= Aim of the task =
Please reproduce the final stretch of the listing below: the line that contains "Go to previous search match arrow" and all lines after it, verbatim, with nothing else.

Records supplied below:

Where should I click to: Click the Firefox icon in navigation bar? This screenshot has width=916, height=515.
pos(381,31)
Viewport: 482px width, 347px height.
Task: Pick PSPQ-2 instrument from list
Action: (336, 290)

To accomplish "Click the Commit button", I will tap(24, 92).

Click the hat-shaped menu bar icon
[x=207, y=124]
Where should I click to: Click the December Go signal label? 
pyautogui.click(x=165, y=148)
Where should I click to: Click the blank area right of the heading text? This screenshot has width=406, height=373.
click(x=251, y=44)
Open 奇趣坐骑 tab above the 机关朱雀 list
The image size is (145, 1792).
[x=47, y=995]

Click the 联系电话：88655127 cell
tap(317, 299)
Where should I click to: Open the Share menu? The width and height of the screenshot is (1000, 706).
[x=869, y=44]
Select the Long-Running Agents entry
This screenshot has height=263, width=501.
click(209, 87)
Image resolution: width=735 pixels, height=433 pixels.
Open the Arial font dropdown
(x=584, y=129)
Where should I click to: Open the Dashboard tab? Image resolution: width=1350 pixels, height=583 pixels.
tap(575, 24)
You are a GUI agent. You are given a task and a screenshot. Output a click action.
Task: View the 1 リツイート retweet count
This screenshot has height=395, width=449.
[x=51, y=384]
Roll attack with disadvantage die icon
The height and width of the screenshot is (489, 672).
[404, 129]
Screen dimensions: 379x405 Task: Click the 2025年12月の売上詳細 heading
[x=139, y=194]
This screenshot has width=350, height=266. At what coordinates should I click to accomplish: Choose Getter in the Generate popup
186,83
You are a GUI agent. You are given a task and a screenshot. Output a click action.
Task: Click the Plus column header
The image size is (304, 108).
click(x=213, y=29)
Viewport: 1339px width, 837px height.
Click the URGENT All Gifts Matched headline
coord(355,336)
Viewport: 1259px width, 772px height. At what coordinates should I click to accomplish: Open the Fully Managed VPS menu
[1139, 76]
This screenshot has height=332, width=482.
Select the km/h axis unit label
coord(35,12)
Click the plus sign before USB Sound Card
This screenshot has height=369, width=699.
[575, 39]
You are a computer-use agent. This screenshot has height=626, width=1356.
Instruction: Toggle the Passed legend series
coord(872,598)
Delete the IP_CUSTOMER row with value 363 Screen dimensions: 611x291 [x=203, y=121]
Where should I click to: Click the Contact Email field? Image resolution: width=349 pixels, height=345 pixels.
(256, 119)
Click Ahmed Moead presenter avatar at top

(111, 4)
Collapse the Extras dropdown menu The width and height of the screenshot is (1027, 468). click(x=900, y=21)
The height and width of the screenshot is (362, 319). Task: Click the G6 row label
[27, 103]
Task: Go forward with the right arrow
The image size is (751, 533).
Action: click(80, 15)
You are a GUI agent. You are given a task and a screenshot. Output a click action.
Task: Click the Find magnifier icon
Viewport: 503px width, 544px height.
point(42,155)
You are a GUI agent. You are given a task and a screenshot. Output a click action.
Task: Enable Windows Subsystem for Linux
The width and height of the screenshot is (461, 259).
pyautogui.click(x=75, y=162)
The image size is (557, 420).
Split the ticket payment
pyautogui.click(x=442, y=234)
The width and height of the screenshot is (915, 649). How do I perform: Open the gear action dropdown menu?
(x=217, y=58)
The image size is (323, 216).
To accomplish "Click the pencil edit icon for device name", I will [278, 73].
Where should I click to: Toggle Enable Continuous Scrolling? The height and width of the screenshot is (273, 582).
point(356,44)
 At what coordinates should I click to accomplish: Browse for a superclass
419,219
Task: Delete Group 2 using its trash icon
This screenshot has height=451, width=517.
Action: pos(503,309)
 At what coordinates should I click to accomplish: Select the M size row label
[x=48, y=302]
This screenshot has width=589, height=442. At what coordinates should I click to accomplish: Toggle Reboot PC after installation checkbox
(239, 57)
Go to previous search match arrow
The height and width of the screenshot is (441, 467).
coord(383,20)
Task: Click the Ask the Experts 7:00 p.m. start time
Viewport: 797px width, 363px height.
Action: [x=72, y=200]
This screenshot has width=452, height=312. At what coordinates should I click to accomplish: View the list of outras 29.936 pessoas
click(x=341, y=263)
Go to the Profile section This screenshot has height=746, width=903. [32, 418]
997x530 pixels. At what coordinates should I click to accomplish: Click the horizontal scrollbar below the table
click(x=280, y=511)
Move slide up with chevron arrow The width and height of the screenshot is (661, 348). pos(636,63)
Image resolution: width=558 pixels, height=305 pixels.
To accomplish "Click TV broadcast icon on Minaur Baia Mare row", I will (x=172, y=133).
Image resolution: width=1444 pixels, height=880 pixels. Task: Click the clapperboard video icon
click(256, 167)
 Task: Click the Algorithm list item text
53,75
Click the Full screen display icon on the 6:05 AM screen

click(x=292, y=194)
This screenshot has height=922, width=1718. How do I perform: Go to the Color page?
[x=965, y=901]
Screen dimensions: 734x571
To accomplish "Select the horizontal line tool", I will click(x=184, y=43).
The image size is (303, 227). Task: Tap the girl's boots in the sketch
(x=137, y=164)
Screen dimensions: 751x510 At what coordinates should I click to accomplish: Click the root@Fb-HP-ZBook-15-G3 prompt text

End of Records supplied.

= Result =
Go to previous search match arrow
The height and width of the screenshot is (441, 467).
coord(383,20)
Task: Click the Ask the Experts 7:00 p.m. start time
Viewport: 797px width, 363px height.
Action: [x=72, y=200]
This screenshot has width=452, height=312. At what coordinates should I click to accomplish: View the list of outras 29.936 pessoas
click(x=341, y=263)
Go to the Profile section This screenshot has height=746, width=903. [32, 418]
997x530 pixels. At what coordinates should I click to accomplish: Click the horizontal scrollbar below the table
click(x=280, y=511)
Move slide up with chevron arrow The width and height of the screenshot is (661, 348). pos(636,63)
Image resolution: width=558 pixels, height=305 pixels.
To accomplish "Click TV broadcast icon on Minaur Baia Mare row", I will (x=172, y=133).
Image resolution: width=1444 pixels, height=880 pixels. Task: Click the clapperboard video icon
click(256, 167)
 Task: Click the Algorithm list item text
53,75
Click the Full screen display icon on the 6:05 AM screen

click(x=292, y=194)
This screenshot has height=922, width=1718. How do I perform: Go to the Color page?
[x=965, y=901]
Screen dimensions: 734x571
To accomplish "Select the horizontal line tool", I will click(x=184, y=43).
The image size is (303, 227). Task: Tap the girl's boots in the sketch
(x=137, y=164)
Screen dimensions: 751x510 At what coordinates should I click to accomplish: Click the root@Fb-HP-ZBook-15-G3 prompt text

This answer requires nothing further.